Je n'ai pas d'informations concernant les imprimeurs. Une association s'est créée pour soutenir le livre papier, Culturepapier. Nous les avons entendus.

Nous avons légiférer sur le livre numérique homothétique car c'était le seul qui existait à ce moment-là. Cette loi sera de ce point de vue assez vite dépassée. Nous aurons à légiférer sur le livre non homothétique. S'il le faut, il est normal qu'une nouvelle loi soit envisagée deux à trois ans après pour tenir compte des évolutions constatées. Nous ne devons pas nous laisser dépasser. Si on laisse des pratiques importées par de puissantes sociétés étrangères s'implantaient sur le marché, des mauvaises habitudes auront été éventuellement mises en place. Acceptons dans ce domaine de nous dire que nos lois ne sont pas gravées dans le marbre. C'est d'abord un appel à la vigilance qu'il faut y avoir sur ce point.

Une réflexion sur l'action des collectivités et sur ce que peut être la médiathèque du XXI e siècle pourrait être utile aux élus.

Mme Marie-Christine Blandin , présidente . - Je voudrais apporter une précision. Culturepapier est une formation de type lobbying ayant un débouché sur un groupe d'études à l'Assemblée nationale, mais rattachée à la commission des affaires économiques.
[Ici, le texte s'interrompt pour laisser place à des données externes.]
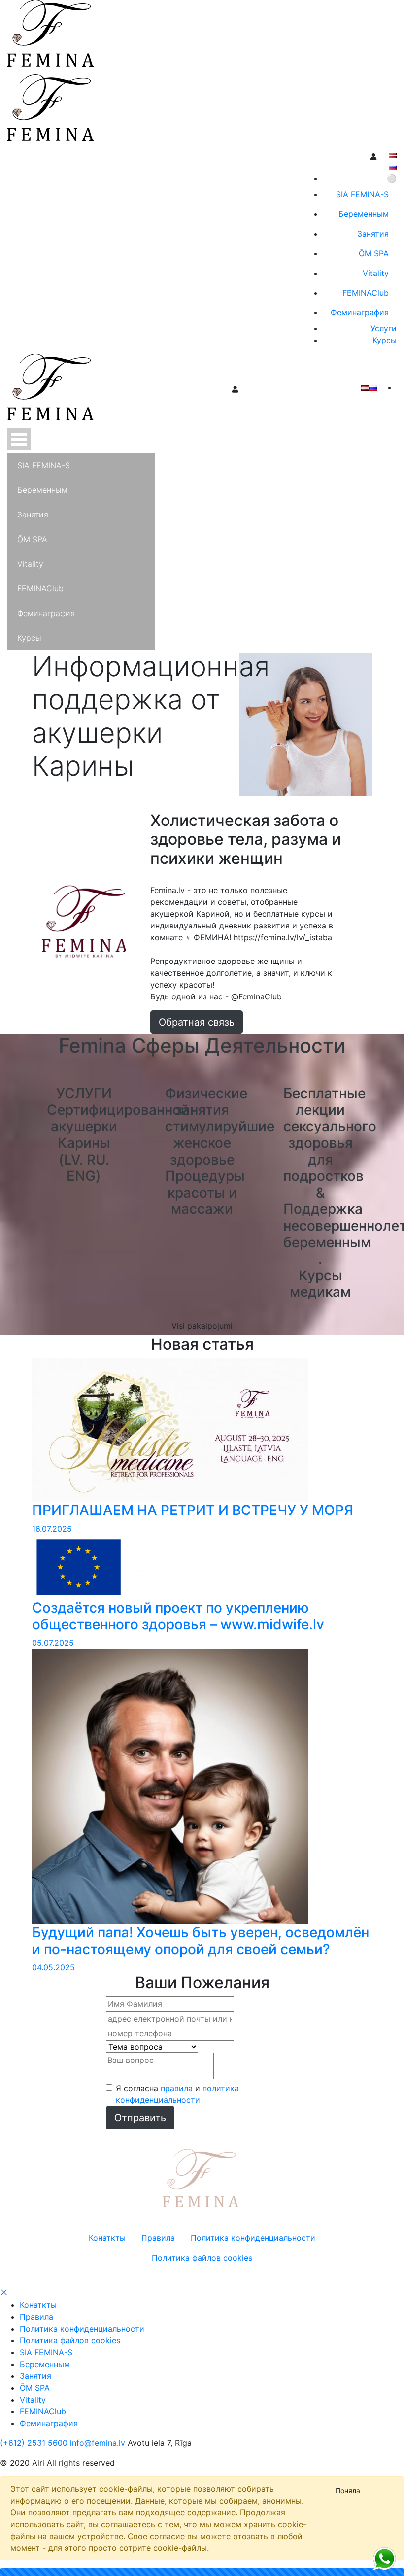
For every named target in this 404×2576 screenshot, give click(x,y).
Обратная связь (197, 1022)
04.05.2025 (53, 1967)
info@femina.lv (97, 2443)
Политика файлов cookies (70, 2340)
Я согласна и (177, 2094)
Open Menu (19, 439)
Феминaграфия (49, 2423)
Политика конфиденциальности (82, 2329)
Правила (36, 2317)
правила (177, 2088)
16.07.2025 (52, 1529)
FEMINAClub (43, 2411)
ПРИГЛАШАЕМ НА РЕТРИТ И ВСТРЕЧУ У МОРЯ (192, 1510)
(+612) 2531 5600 (33, 2443)
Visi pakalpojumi (202, 1326)
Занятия (35, 2376)
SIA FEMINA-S (46, 2352)
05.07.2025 (53, 1643)
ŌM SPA (35, 2388)
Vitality (33, 2399)
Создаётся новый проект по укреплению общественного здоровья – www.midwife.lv (178, 1616)
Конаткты (38, 2305)
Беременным (45, 2364)
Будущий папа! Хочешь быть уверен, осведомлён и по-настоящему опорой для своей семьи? (200, 1941)
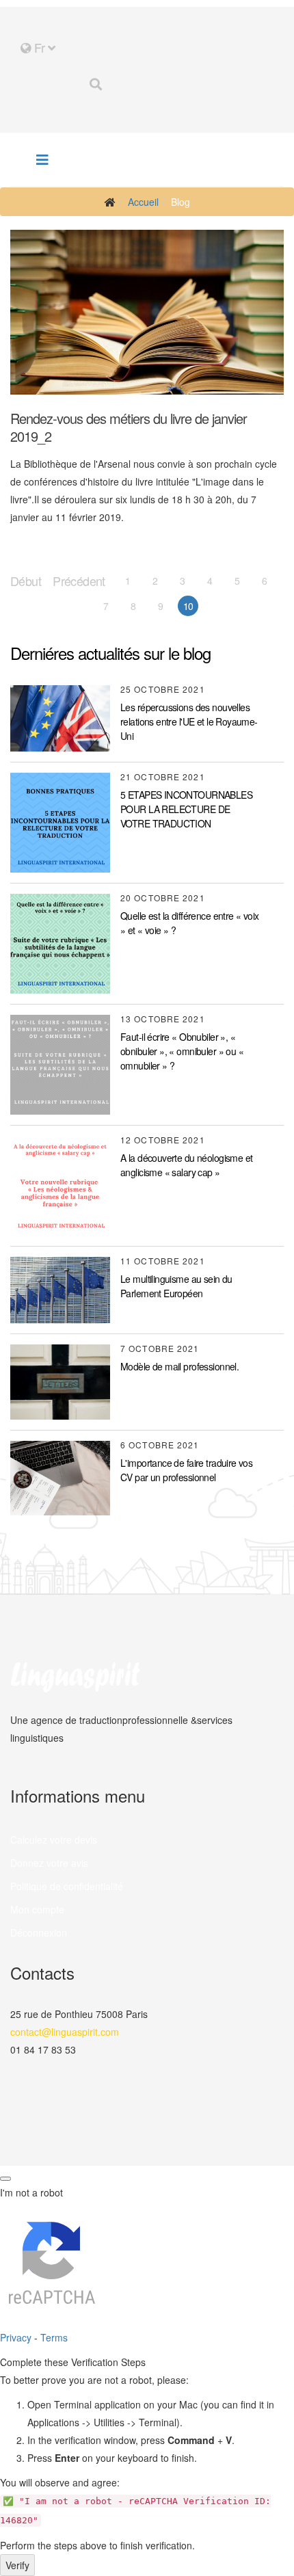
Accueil (143, 202)
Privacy (15, 2337)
S'agissant du soutien à une véritable filière du jeu vidéo, notre commission avait soutenu et fait adopter, l'an dernier, un amendement pour maintenir le statut des jeunes entreprises innovantes, mais la commission mixte paritaire ne nous avait pas suivis.

Je souhaite insister sur la mention dans votre rapport de l'effort des collectivités territoriales dans le domaine de la lecture publique et la nécessité de muscler l'appel à une vraie politique industrielle pour les jeux vidéo. Je connais beaucoup d'étudiants qui sont devenus mondialement reconnus pour leurs talents. Ils sont partis en Australie, à Londres, ils ont des propositions pour travailler au Québec, ils ont envie de revenir ici mais ils ne trouvent pas de terrain pour exprimer leurs talents et avoir des emplois à leur hauteur.

A l'issue de cet échange de vues, le rapporteur pour avis propose, à titre personnel, de donner un avis favorable aux crédits du programme « Livre et industries culturelles » de la mission « Médias, livre et industries culturelles » du projet de loi de finances pour 2012.

Cependant, le vote sur l'ensemble des crédits de la mission est réservé jusqu'au mercredi 16 novembre, date de l'examen des crédits des autres programmes de la mission.